Calculating of the size of nonclustered index rows depends on whether the keys are fixed- or variable-length. Use the first formula if all of the keys are fixed-length. Use the second formula if keys include variable-length columns.

Calculate the size of nonclustered leaf rows with fixed-length keys only:

7 + (Sum of fixed-length keys) = Size of leaf index row

Calculate the size of nonclustered leaf rows with variable-length keys:

9 + (Sum of length of fixed-length keys) + (Sum of length of variable-length keys) + (Number of variable-length keys) + 1 = Subtotal

(Subtotal) + ((Subtotal / 256) + 1) = (Size of leaf index row)

The values 7 and 9 in the previous equations are overhead that SQL Server uses for internal storage.

Step 2: Calculate the Number of Leaf Pages in the Index

Calculate the number of leaf pages:

2016 / (Size of leaf index row) = Number of leaf rows per page

(Number of rows in table) / (Number of leaf rows per page) = Number of leaf pages

Step 3: Calculate the Size of the Nonleaf Rows

Calculate the size of nonleaf rows:

(Size of leaf index row) + 4 = Size of nonleaf row

The value 4 in the previous equation is overhead that SQL Server uses for internal storage.

Step 4: Calculate the Number of Nonleaf Pages

Calculate the number of nonleaf pages:

(2016 / Size of nonleaf row) -- 2 = Number of nonleaf index rows per page

(Number of leaf pages / Number of nonleaf index rows per page) = Number of index pages at Level 1

If the result is greater than 1, repeat the following division step, using the quotient as the next dividend, until the quotient is equal to 1. When the quotient is equal to 1, you have reached the root level of the index.

(Number of index pages at last level / Number of nonleaf index rows per page) = Number of index pages at next level

Step 5: Calculate the Total Number of Nonleaf Index Pages

(Number of index pages at Level 0) + (Number of index pages at next level) + (Number of index pages at next level) + (Number of index pages at next level) + (Number of index pages at next level) [...] = (Total number of 2K data pages used)

Calculating the Size of a 9,000,000-Row Table with a Nonclustered Index

The following example calculates the size of a nonclustered index on the 9,000,000-row table used in "Calculating the Size of a 9,000,000-Row Table with a Clustered Index," earlier in this paper.
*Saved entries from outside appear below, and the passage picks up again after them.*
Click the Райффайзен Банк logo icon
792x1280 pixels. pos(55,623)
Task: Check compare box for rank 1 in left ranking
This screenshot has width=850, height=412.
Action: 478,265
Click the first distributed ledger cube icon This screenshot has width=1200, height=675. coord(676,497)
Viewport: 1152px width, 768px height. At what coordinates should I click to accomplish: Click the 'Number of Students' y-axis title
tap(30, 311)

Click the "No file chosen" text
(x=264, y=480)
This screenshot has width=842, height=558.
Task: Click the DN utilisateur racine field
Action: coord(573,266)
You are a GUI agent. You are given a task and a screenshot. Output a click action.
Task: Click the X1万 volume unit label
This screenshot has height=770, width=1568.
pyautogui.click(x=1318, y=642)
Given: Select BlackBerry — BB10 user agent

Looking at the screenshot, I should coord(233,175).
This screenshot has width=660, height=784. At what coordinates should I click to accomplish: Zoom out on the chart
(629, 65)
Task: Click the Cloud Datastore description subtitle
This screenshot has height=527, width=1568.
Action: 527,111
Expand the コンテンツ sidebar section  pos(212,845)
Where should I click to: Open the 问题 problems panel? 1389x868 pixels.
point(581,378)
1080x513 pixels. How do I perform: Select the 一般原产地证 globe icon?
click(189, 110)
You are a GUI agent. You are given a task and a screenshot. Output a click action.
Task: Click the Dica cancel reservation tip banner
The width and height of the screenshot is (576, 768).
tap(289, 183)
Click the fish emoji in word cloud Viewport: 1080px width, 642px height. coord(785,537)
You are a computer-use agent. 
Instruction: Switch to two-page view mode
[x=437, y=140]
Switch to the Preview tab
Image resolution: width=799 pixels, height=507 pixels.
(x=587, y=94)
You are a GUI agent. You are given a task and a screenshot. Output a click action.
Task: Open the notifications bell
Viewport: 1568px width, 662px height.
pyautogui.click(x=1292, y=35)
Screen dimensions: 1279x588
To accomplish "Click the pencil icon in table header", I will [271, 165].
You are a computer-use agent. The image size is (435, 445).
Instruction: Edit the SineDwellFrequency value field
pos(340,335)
There are two keys, one fixed- and one variable-length. The table contains the following:

Follow these steps:

  1. Calculate the size of the leaf index row:

    9

    Overhead

    + 4

    Sum of length of fixed-length keys

    + 20

    Sum of length of variable-length keys

    + 2

    Number of variable-length keys + 1

    --------

    35

    Subtotal

    --------

    --------------------------------
    35

    Subtotal

    + 1

    (Subtotal/256) + 1

    --------

    36

    Size of Leaf Index Row

  2. Calculate the number of leaf pages in the index:
    2016/36 = 56 Nonclustered leaf rows per page

    9,000,000/56 = 160,715 Leaf pages

  3. Calculate the size of the nonleaf rows:
    36 + 4 = 40 Size of nonleaf index row
  4. Calculate the number of nonleaf pages:
    (2016/40) -- 2 = 48 Nonleaf index rows per page

    160,715/48 = 3348 Index pages, Level 1
    3348/48 = 69 Index pages, Level 2
    69/48 = 2 Index pages, Level 3
    2/48 = 1 Index page, Level 4

  5. Calculate the total number of nonleaf index pages:

Totals:

Pages

Rows

Level 4 (root)

1

2

Level 3

2

69

Level 2

69

3,348

Level 1

3,348

60,715

Level 0 (Leaf)

160,715

9,000,000

-------------

Total number of2K pages

164,135

Other Factors

There are other factors to take into account when you calculate the database size. The FILL FACTOR has an effect on the calculations for clustered index pages, distribution pages, and data pages, and using an average size for variable fields affects the calculations presented in the preceding examples. The following sections provide more information about these topics and calculations for using average sizes for variable fields.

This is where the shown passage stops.